> **ABOUT THIS TASK**
Where an entry contains an image, leave the image out; restate everything else exactly.

> **SUPPLIED INFORMATION**
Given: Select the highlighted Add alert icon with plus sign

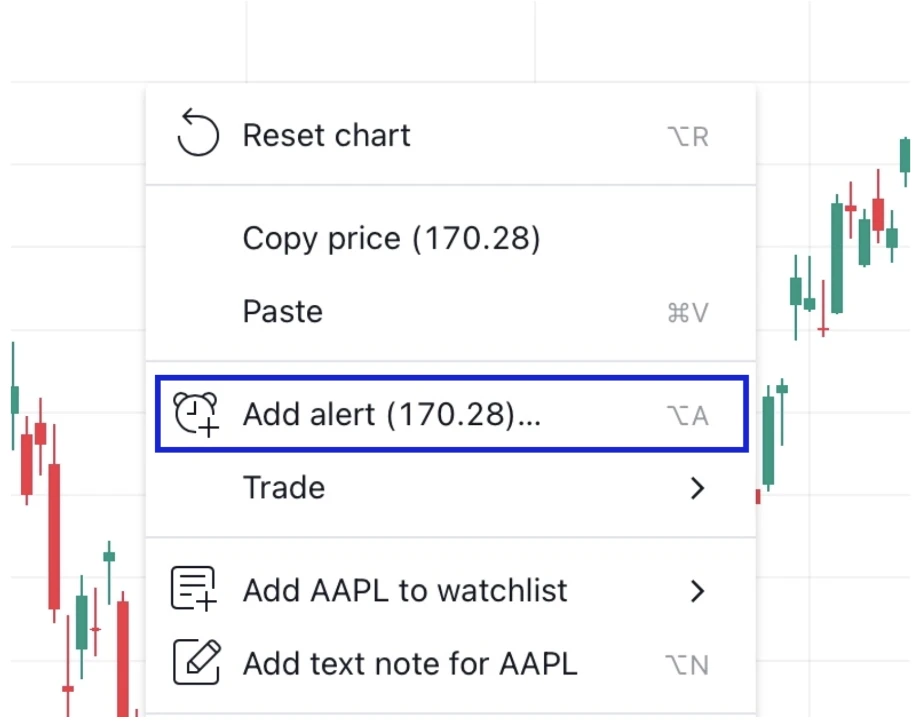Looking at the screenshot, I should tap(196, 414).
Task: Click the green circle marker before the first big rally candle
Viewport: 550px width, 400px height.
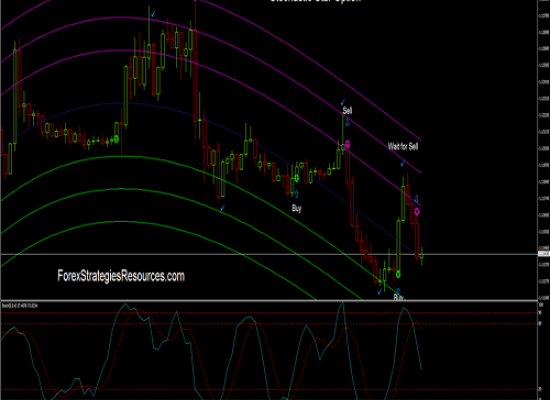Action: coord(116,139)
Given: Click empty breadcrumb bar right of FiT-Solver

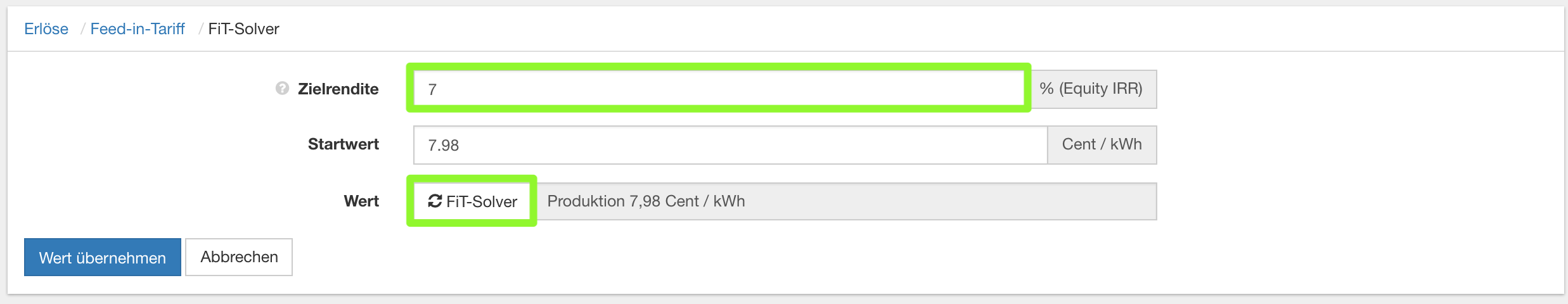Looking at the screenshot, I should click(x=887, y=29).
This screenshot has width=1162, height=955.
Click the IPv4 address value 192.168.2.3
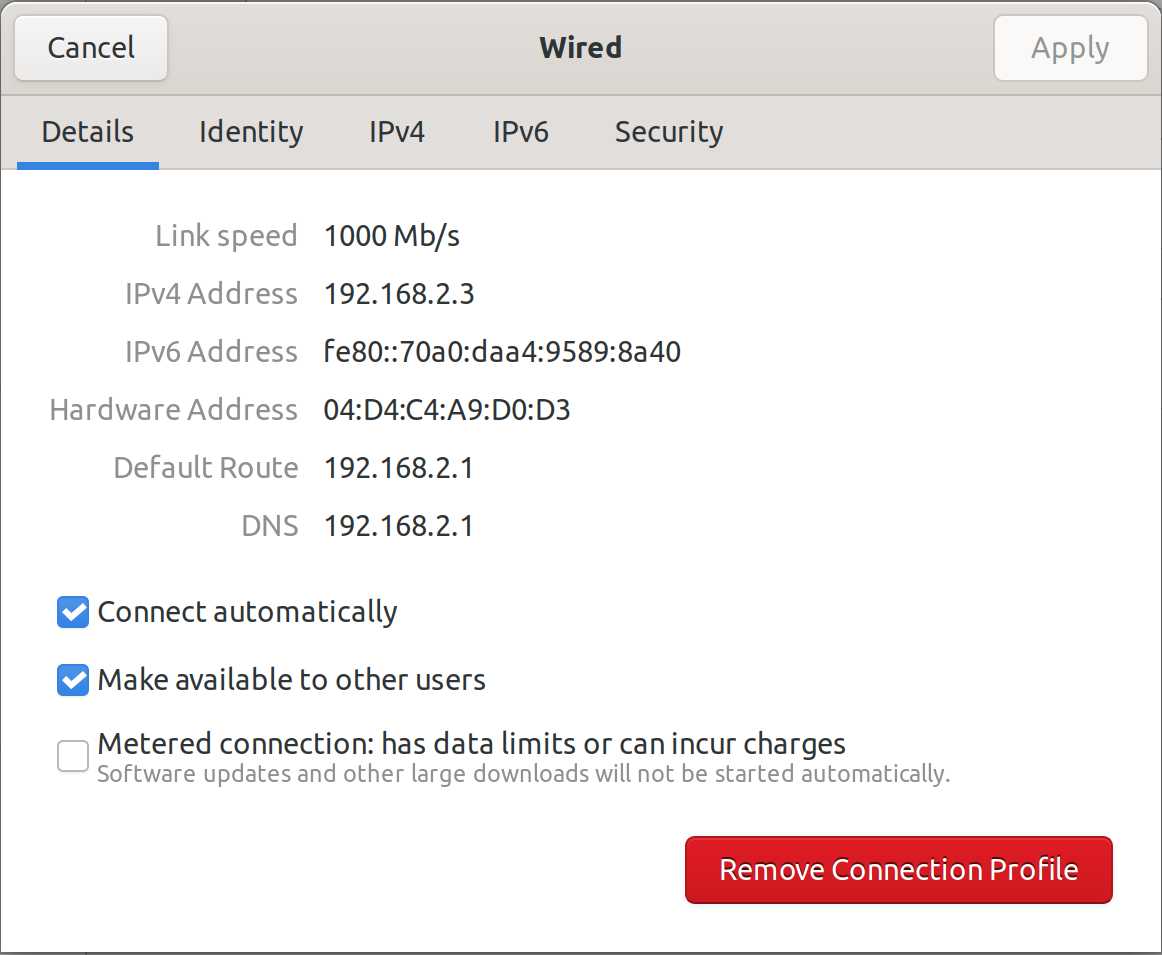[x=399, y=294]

> **TASK OUTPUT**
Given: Select the highlighted Add alert icon with plus sign

Looking at the screenshot, I should tap(196, 414).
Task: Click the green circle marker before the first big rally candle
Viewport: 550px width, 400px height.
Action: coord(116,139)
Given: Click empty breadcrumb bar right of FiT-Solver

Looking at the screenshot, I should click(x=887, y=29).
This screenshot has width=1162, height=955.
Click the IPv4 address value 192.168.2.3
[x=399, y=294]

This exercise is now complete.